Segment Start: DATA TO USE

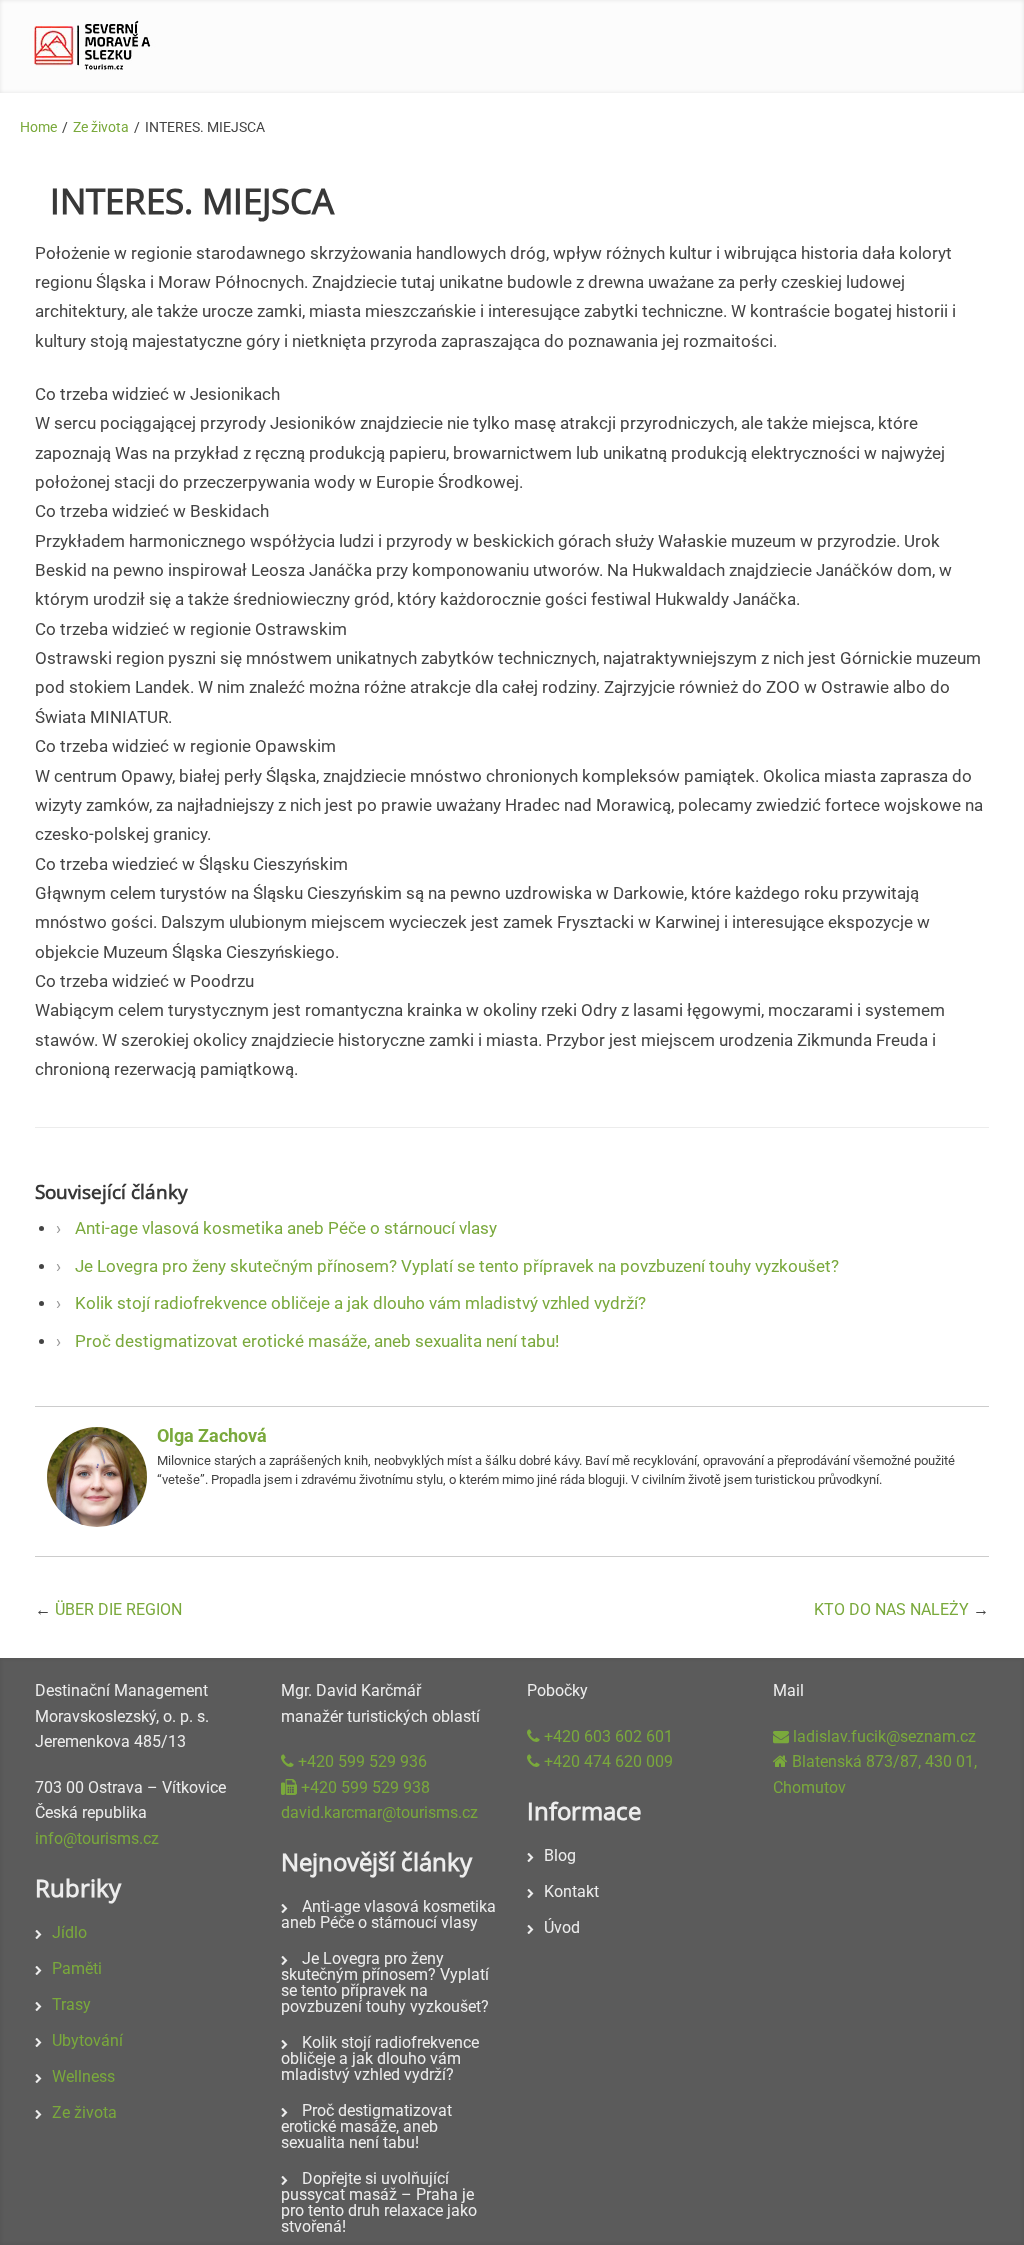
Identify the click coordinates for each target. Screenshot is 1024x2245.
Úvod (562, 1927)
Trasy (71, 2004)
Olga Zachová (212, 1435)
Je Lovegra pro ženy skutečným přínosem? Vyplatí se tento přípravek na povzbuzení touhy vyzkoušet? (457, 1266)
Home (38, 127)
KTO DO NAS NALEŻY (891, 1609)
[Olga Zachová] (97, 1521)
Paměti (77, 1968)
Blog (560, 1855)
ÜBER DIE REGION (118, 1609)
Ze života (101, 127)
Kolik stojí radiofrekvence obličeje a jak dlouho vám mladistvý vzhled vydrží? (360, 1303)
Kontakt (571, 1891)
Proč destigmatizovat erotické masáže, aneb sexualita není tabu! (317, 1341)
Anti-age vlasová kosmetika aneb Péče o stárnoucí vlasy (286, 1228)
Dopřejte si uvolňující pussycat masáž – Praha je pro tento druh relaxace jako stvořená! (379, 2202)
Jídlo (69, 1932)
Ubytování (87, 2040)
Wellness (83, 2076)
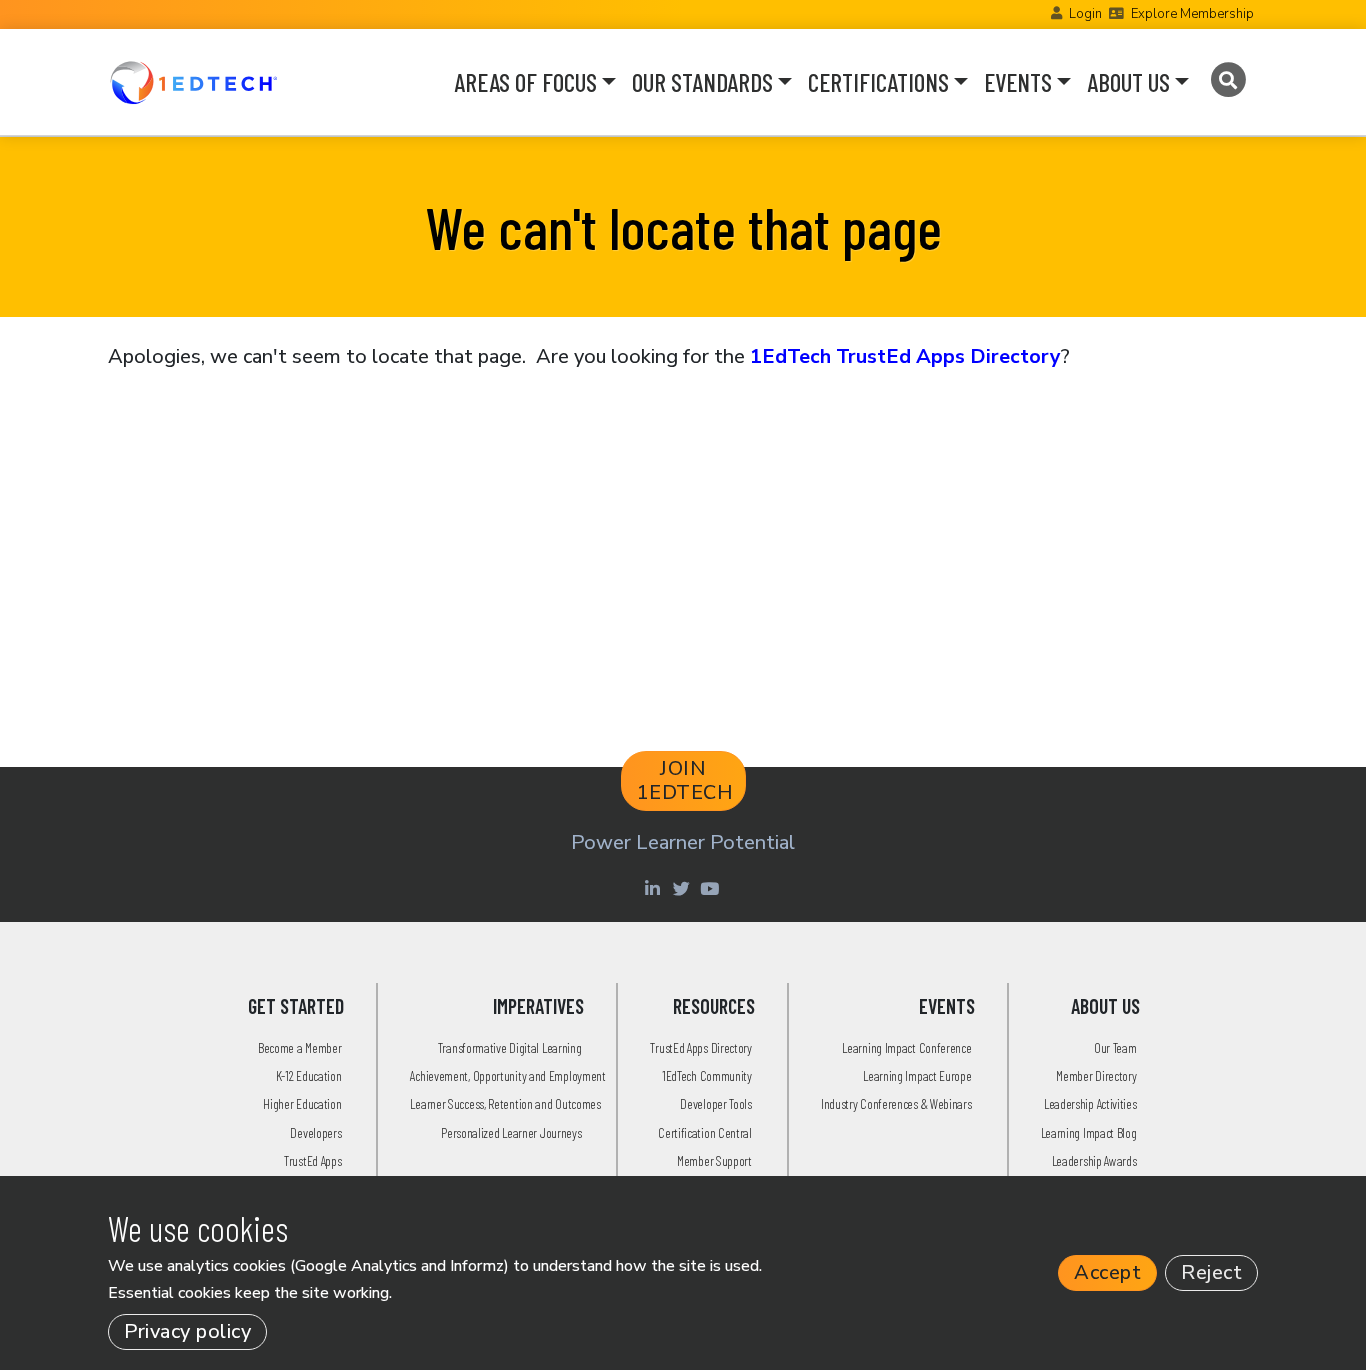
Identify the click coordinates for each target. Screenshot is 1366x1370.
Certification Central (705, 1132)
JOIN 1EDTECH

Segment End: DATA TO USE

## WORK REQUIRED
Return only the lines running from the start of the entries above to the line that contains "[Olga Zachová] (97, 1521)", inclusive, and omit every picture.

## TASK RESPONSE
Identify the click coordinates for each target. Screenshot is 1024x2245.
Úvod (562, 1927)
Trasy (71, 2004)
Olga Zachová (212, 1435)
Je Lovegra pro ženy skutečným přínosem? Vyplatí se tento přípravek na povzbuzení touhy vyzkoušet? (457, 1266)
Home (38, 127)
KTO DO NAS NALEŻY (891, 1609)
[Olga Zachová] (97, 1521)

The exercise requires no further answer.